The records

*****

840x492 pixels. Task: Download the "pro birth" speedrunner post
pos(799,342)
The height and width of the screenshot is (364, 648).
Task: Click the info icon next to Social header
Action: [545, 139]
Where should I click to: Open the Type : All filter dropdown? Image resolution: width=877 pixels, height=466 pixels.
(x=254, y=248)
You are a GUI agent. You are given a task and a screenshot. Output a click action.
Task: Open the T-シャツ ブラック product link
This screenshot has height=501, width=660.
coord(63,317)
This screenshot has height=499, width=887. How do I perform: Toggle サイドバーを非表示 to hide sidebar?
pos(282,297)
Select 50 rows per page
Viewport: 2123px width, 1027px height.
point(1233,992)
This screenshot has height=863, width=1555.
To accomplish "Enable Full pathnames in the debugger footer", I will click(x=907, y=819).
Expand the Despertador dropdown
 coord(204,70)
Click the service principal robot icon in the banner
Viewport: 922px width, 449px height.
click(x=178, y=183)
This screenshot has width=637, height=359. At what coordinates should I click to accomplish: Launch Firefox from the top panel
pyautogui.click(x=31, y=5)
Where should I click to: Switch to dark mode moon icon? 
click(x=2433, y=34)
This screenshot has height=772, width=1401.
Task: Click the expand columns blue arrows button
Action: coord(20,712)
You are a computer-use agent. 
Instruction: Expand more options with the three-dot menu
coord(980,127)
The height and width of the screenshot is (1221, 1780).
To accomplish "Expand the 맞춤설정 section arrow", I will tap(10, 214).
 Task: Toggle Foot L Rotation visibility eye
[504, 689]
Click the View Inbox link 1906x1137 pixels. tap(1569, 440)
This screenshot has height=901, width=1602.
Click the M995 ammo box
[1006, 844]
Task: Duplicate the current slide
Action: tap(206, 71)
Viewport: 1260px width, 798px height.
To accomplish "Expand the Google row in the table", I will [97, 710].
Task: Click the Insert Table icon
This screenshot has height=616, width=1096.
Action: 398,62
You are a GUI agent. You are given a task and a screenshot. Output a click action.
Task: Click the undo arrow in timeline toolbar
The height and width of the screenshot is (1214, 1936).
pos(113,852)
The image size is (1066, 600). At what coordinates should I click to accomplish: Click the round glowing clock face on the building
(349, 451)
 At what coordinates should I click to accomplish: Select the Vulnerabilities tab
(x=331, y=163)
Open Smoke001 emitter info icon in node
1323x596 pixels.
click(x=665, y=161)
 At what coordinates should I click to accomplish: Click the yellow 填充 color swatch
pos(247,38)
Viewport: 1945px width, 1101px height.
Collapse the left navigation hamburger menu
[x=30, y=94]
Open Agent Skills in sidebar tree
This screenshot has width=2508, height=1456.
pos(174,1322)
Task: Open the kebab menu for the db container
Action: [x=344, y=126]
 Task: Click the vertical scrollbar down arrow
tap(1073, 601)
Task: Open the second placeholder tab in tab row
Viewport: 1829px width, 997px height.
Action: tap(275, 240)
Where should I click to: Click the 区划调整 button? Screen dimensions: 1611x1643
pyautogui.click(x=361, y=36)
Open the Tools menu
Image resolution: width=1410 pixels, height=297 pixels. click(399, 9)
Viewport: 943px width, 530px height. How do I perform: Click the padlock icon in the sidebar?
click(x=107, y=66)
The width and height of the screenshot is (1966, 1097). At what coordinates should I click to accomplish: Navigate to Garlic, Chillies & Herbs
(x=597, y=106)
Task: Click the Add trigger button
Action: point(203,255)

*****

Problem description
The output must consist solely of the lines from the first line of the records through the line containing "Task: Click the Insert Table icon", reproduced exactly.

Final answer
840x492 pixels. Task: Download the "pro birth" speedrunner post
pos(799,342)
The height and width of the screenshot is (364, 648).
Task: Click the info icon next to Social header
Action: [545, 139]
Where should I click to: Open the Type : All filter dropdown? Image resolution: width=877 pixels, height=466 pixels.
(x=254, y=248)
You are a GUI agent. You are given a task and a screenshot. Output a click action.
Task: Open the T-シャツ ブラック product link
This screenshot has height=501, width=660.
coord(63,317)
This screenshot has height=499, width=887. How do I perform: Toggle サイドバーを非表示 to hide sidebar?
pos(282,297)
Select 50 rows per page
Viewport: 2123px width, 1027px height.
point(1233,992)
This screenshot has height=863, width=1555.
To accomplish "Enable Full pathnames in the debugger footer", I will click(x=907, y=819).
Expand the Despertador dropdown
 coord(204,70)
Click the service principal robot icon in the banner
Viewport: 922px width, 449px height.
click(x=178, y=183)
This screenshot has width=637, height=359. At what coordinates should I click to accomplish: Launch Firefox from the top panel
pyautogui.click(x=31, y=5)
Where should I click to: Switch to dark mode moon icon? 
click(x=2433, y=34)
This screenshot has height=772, width=1401.
Task: Click the expand columns blue arrows button
Action: coord(20,712)
You are a computer-use agent. 
Instruction: Expand more options with the three-dot menu
coord(980,127)
The height and width of the screenshot is (1221, 1780).
To accomplish "Expand the 맞춤설정 section arrow", I will tap(10, 214).
 Task: Toggle Foot L Rotation visibility eye
[504, 689]
Click the View Inbox link 1906x1137 pixels. tap(1569, 440)
This screenshot has height=901, width=1602.
Click the M995 ammo box
[1006, 844]
Task: Duplicate the current slide
Action: tap(206, 71)
Viewport: 1260px width, 798px height.
To accomplish "Expand the Google row in the table", I will [97, 710].
Task: Click the Insert Table icon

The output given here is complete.